* [Dataset content]
---*---
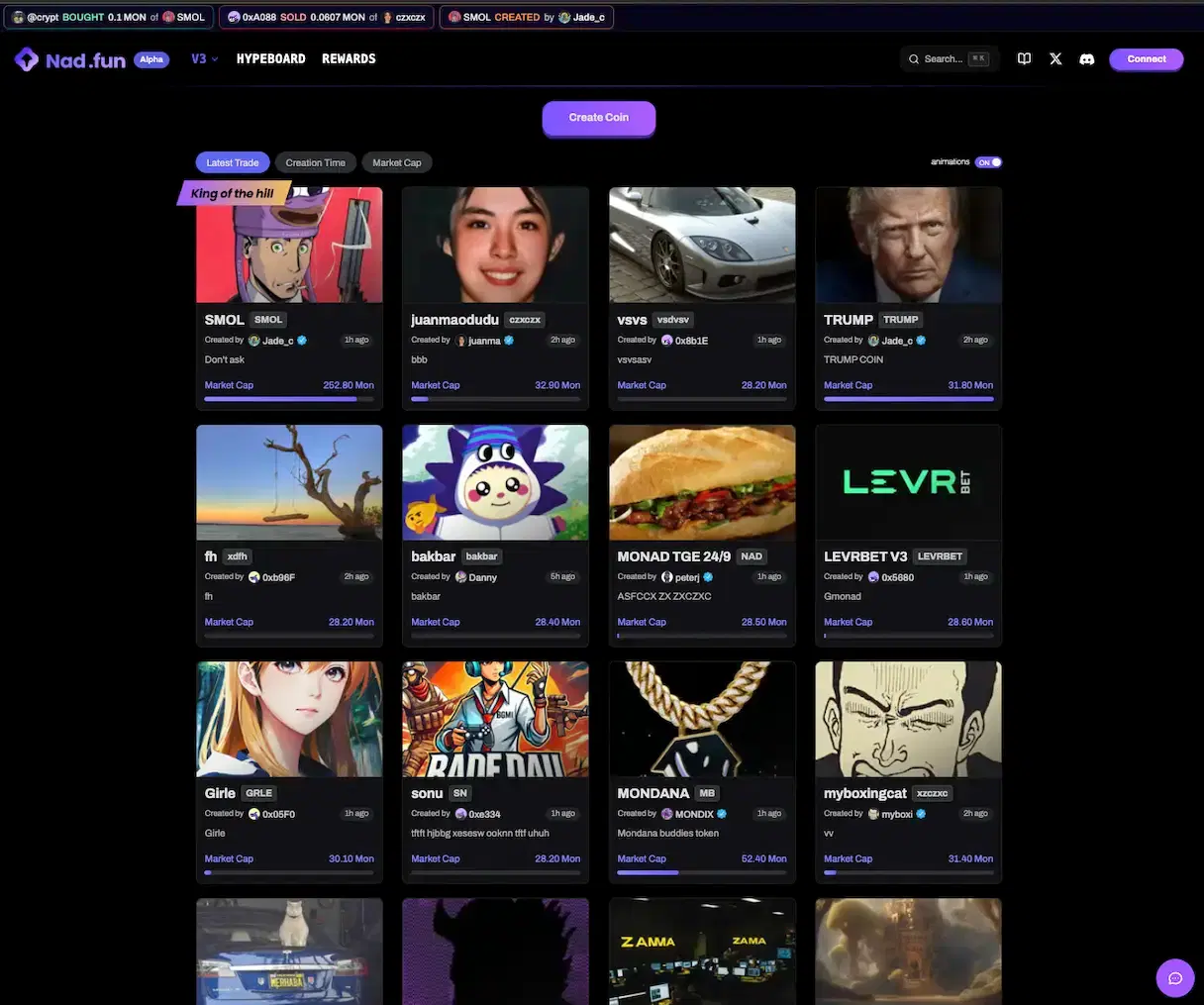This screenshot has height=1005, width=1204.
Task: Open the chat support bubble icon
Action: (1175, 978)
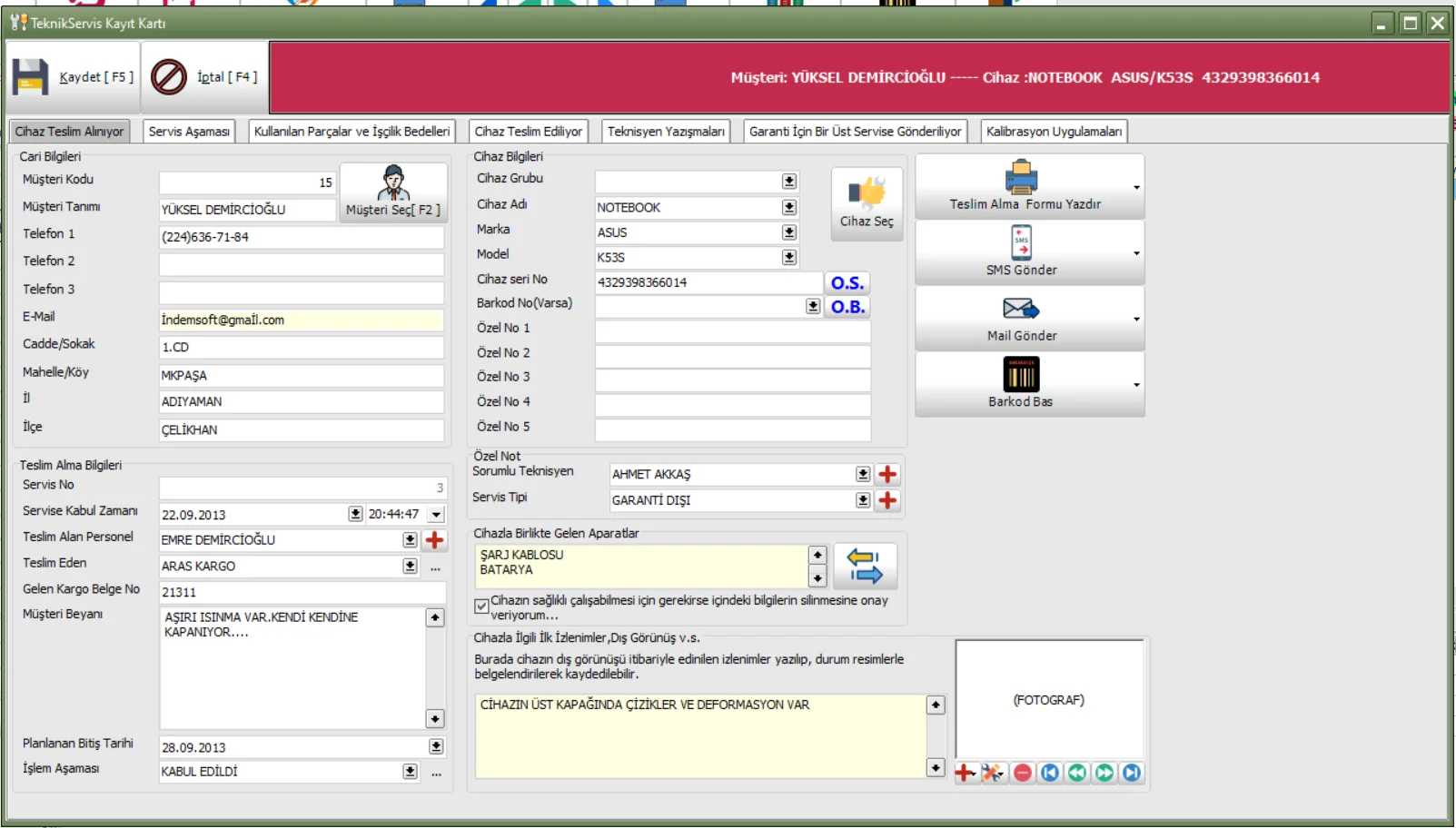Click the SMS Gönder phone icon
Image resolution: width=1456 pixels, height=828 pixels.
point(1021,243)
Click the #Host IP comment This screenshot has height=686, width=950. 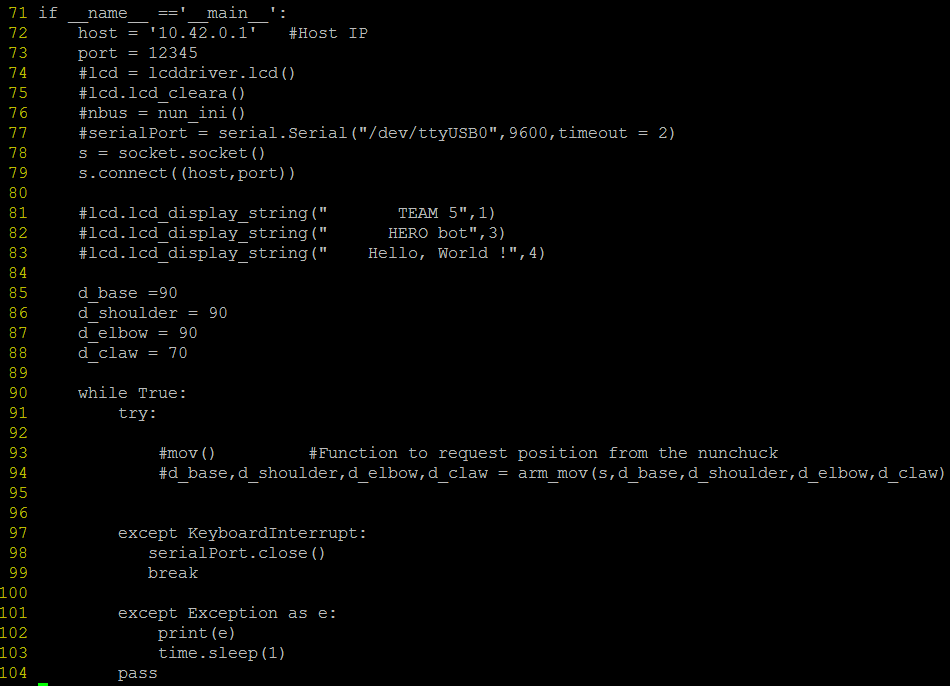[x=327, y=33]
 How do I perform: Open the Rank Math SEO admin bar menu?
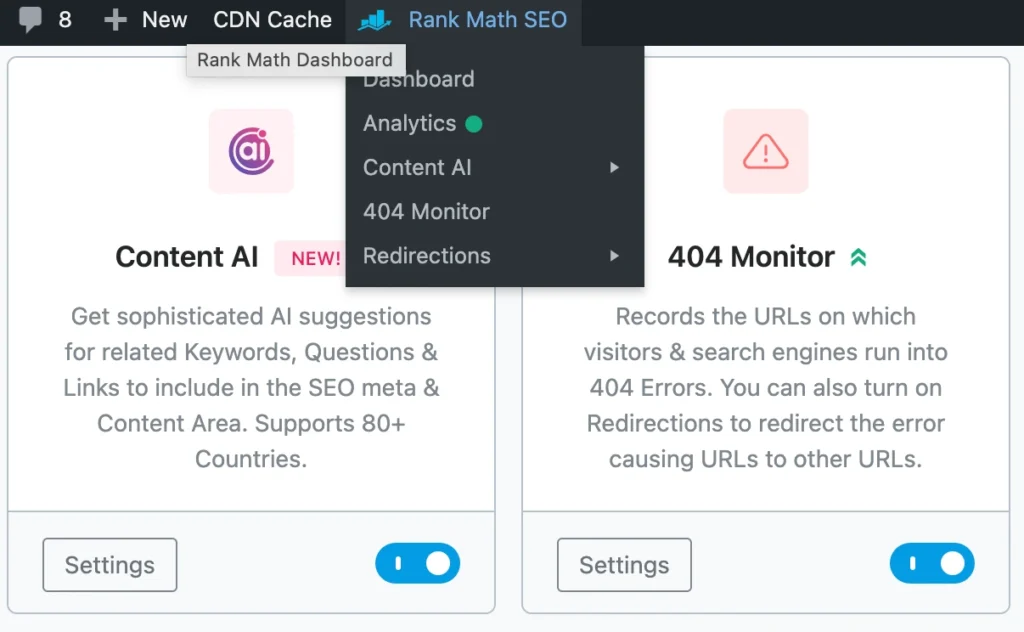point(487,20)
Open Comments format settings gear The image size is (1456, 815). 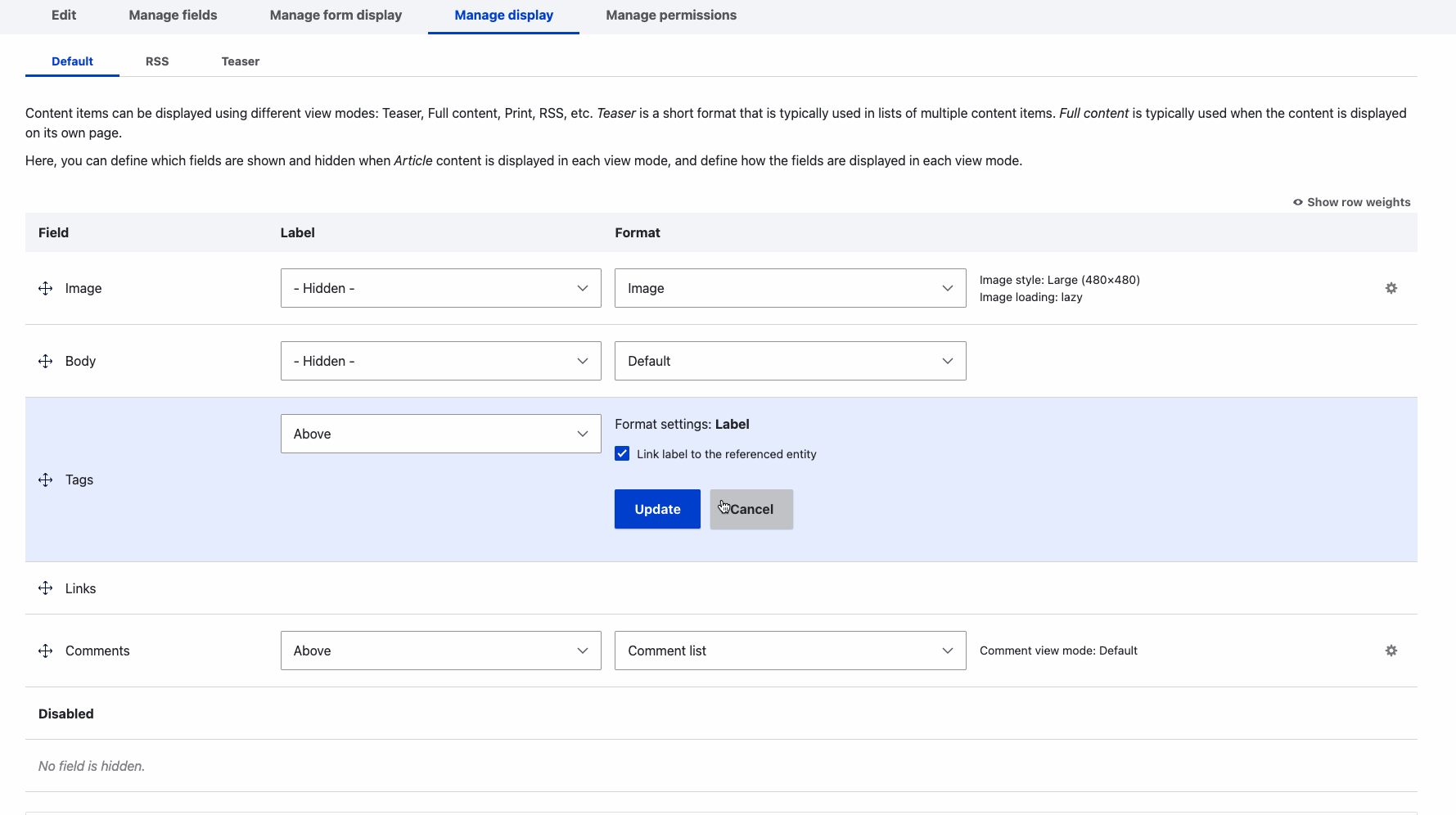pos(1391,651)

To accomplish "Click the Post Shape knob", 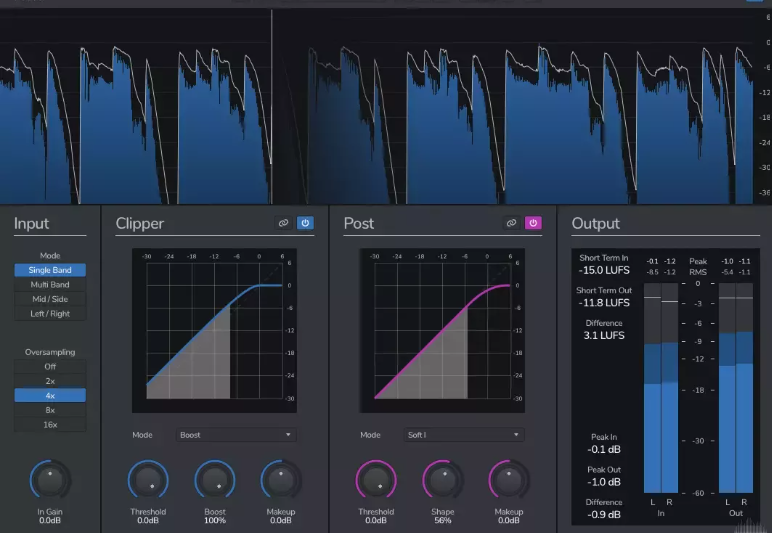I will click(x=443, y=481).
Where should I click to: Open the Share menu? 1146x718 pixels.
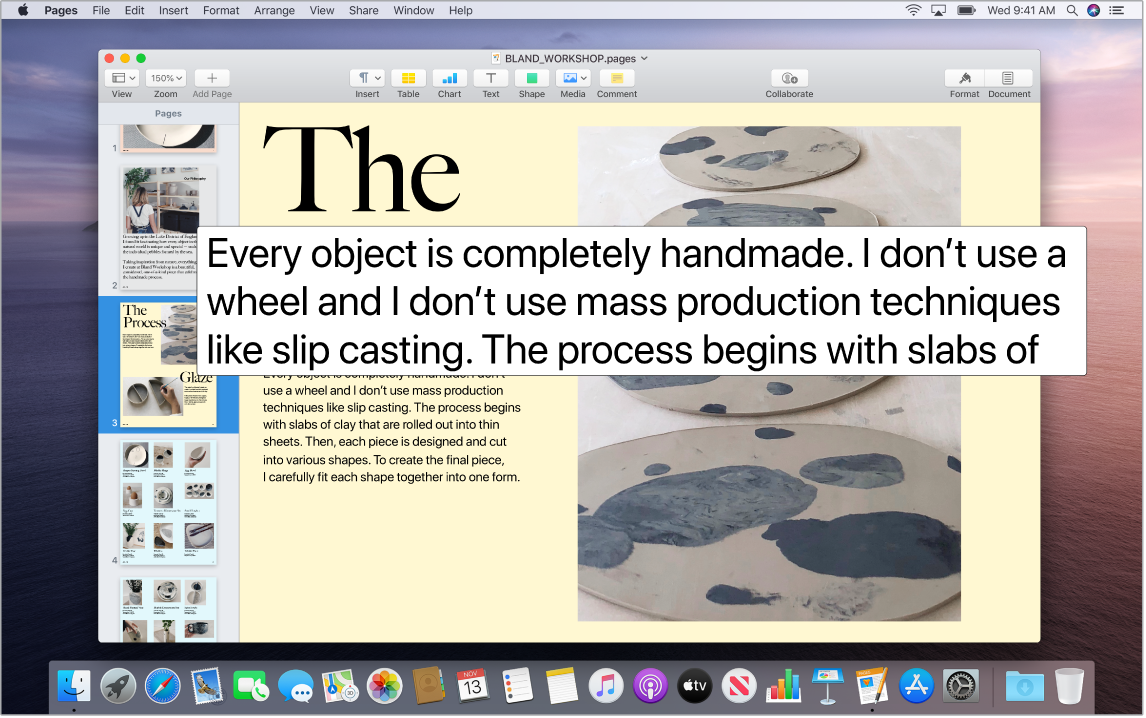pyautogui.click(x=363, y=11)
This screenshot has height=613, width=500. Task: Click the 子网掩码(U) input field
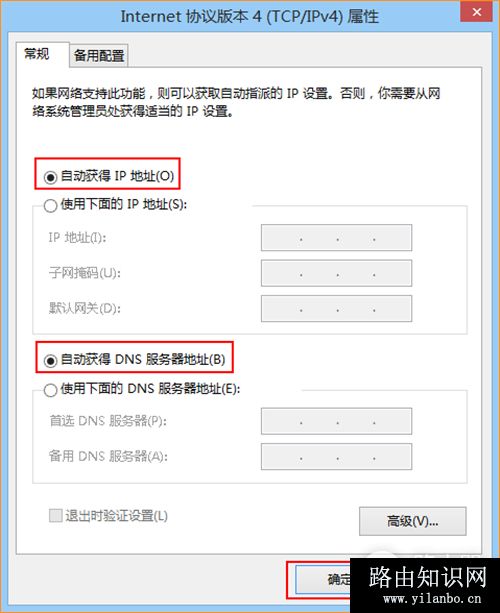(x=336, y=273)
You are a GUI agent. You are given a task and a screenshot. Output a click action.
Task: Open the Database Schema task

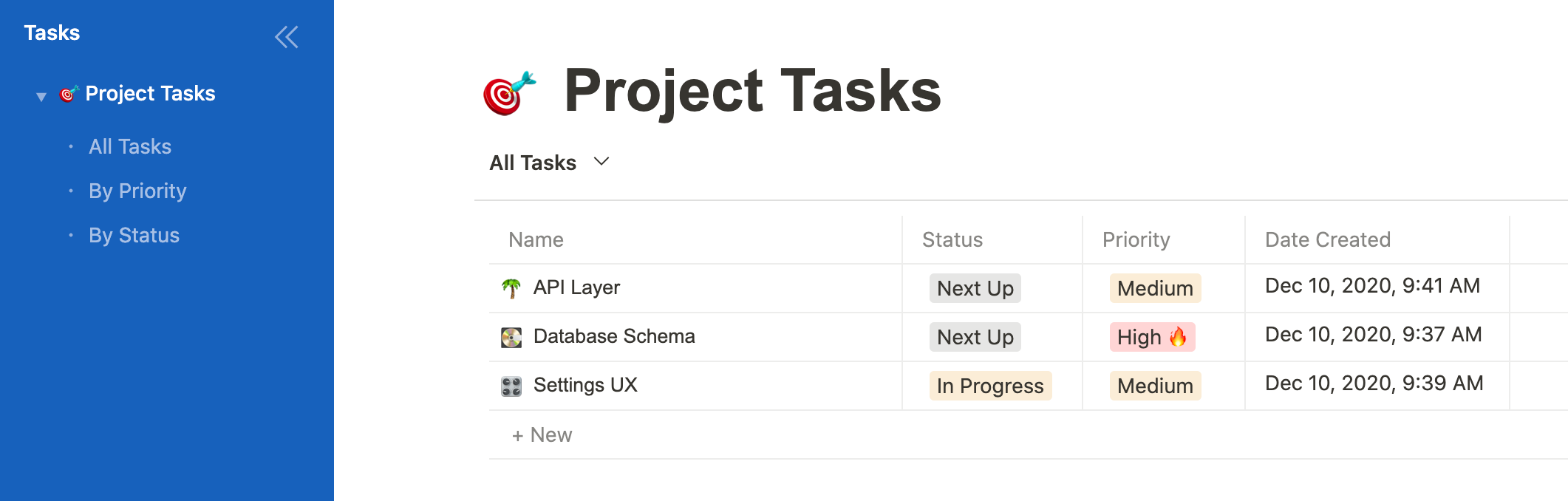[x=613, y=336]
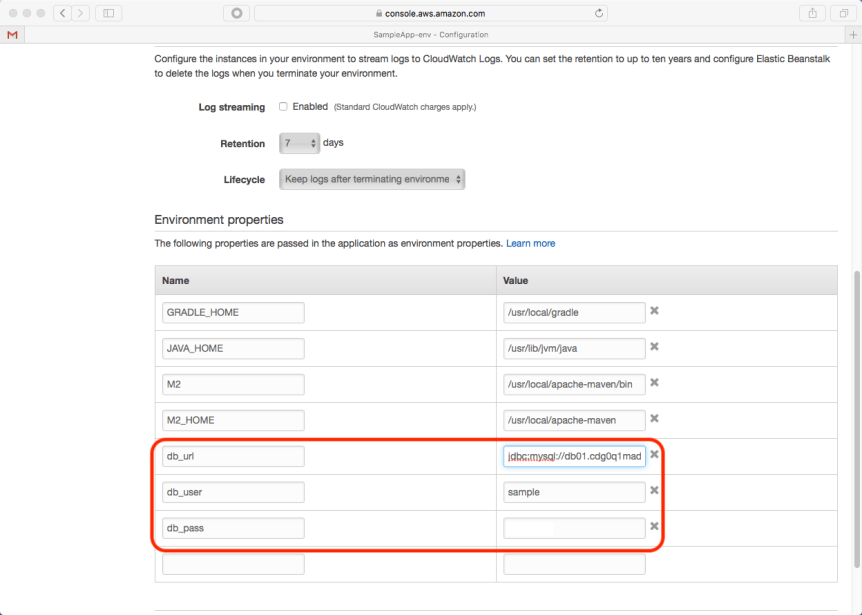Toggle the Safari sidebar button
Viewport: 862px width, 615px height.
(107, 13)
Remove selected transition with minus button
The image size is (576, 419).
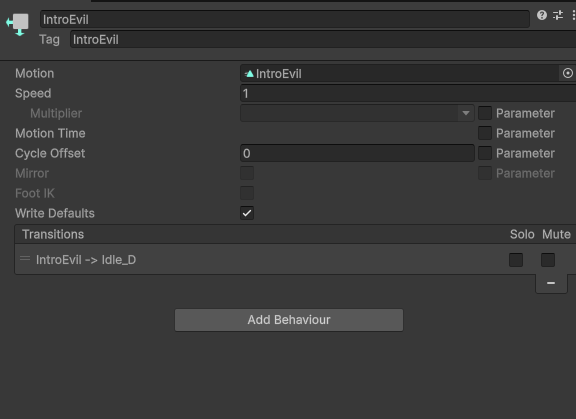pos(551,283)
---*---
* [What is being asked] Look above for the line containing "You are a GUI"; output that line and all lines after it through the last one exactly, without the pictures.

* [Answer to this exercise]
You are a GUI agent. You are given a task and a screenshot. Output a click action.
Task: Open the Database Schema task

[x=613, y=336]
Toggle the Safari sidebar button
Viewport: 862px width, 615px height.
(107, 13)
Remove selected transition with minus button
The image size is (576, 419).
pos(551,283)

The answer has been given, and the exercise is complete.